Pierwsze kroki dziecka na stoku mogą być wspaniałą przygodą, ale też niezwykle łatwo zamienić je w bardzo stresujące wydarzenie. Instruktorzy zgodnie podkreślają, że to właśnie rodzice (często nieświadomie) popełniają błędy, które zniechęcają maluchy do jazdy. Presja, pośpiech czy próby samodzielnego uczenia mogą sprawić, że na stoku pojawią się łzy zamiast uśmiechu.
Nauka jazdy na nartach to dla wielu dzieci ekscytujące doświadczenie, ale bywa też źródłem stresu – nie z powodu samego sportu, lecz zachowania dorosłych.

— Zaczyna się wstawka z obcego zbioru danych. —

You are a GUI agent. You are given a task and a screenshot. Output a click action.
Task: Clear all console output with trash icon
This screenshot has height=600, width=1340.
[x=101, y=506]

Instruktorzy zgodnie podkreślają, że rodzice mają ogromny wpływ na to, jak dziecko zapamięta swoje pierwsze chwile na stoku. I niestety, to właśnie opiekunowie popełniają najwięcej błędów, często działając w dobrej wierze.
Deficyt cierpliwości
Jednym z najczęściej powtarzających się problemów jest brak cierpliwości. Wielu rodziców oczekuje natychmiastowych efektów i liczy na to, że dziecko złapie technikę tak samo szybko, jak oni albo inne dzieci na stoku. Tymczasem każdy maluch uczy się w swoim tempie – tak jest ze wszystkim. Pośpiech i komentarze w stylu "przecież to proste", "przestań marudzić" tylko zwiększają napięcie.

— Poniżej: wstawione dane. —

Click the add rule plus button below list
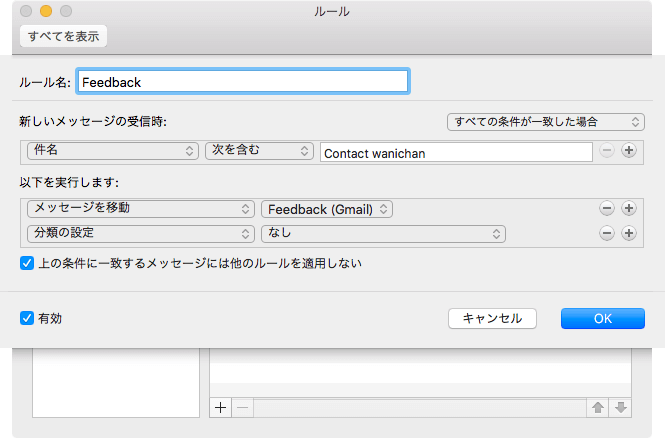 click(x=221, y=407)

Oddajmy naukę w ręce profesjonalistów
Instruktorzy zwracają też uwagę na coś bardzo ważnego – rodzic często po prostu nie potrafi uczyć własnego dziecka. To zupełnie naturalne. W relacji pełnej emocji łatwo o frustrację. Dlatego, jeśli nie czujemy się na siłach, dużo lepszym rozwiązaniem jest zapisanie malucha do szkółki narciarskiej. Instruktor nie jest związany z dzieckiem emocjonalnie, dzięki czemu ma więcej cierpliwości i spokoju. Jest także do tego przygotowany profesjonalnie, także jeśli chodzi o samą technikę.

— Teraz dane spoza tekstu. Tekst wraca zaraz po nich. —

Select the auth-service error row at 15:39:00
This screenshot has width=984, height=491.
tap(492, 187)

Presja, która zabija pasję
Drugim dużym błędem jest wywieranie presji. Wiadomo, rodzice zwykle chcą dobrze. Chcą, żeby dziecko się nie bało i robiło szybko postępy. Ważne dla nich też jest, by nie zmarnować dnia ani karnetu (wszyscy wiemy jak duży jest to wydatek). Presja jednak działa odwrotnie – blokuje zamiast mobilizować. Maluch zaczyna kojarzyć narty nie z zabawą, ale z koniecznością sprostania oczekiwaniom. To szybka droga do zniechęcenia.
Dziecko, które było zmuszane do jazdy mimo strachu, może wykształcić w sobie niechęć do sportu w ogóle, a nie tylko do nart. Może też nauczyć się ignorować własne granice, skoro rodzice ich nie szanują. To z kolei wpływa na jego poczucie bezpieczeństwa i pewność siebie.
Jeśli więc chcemy, by narty stały się dla dziecka pasją, zadbajmy o to, żeby dobrze zapamiętało pierwsze spotkanie ze stokiem.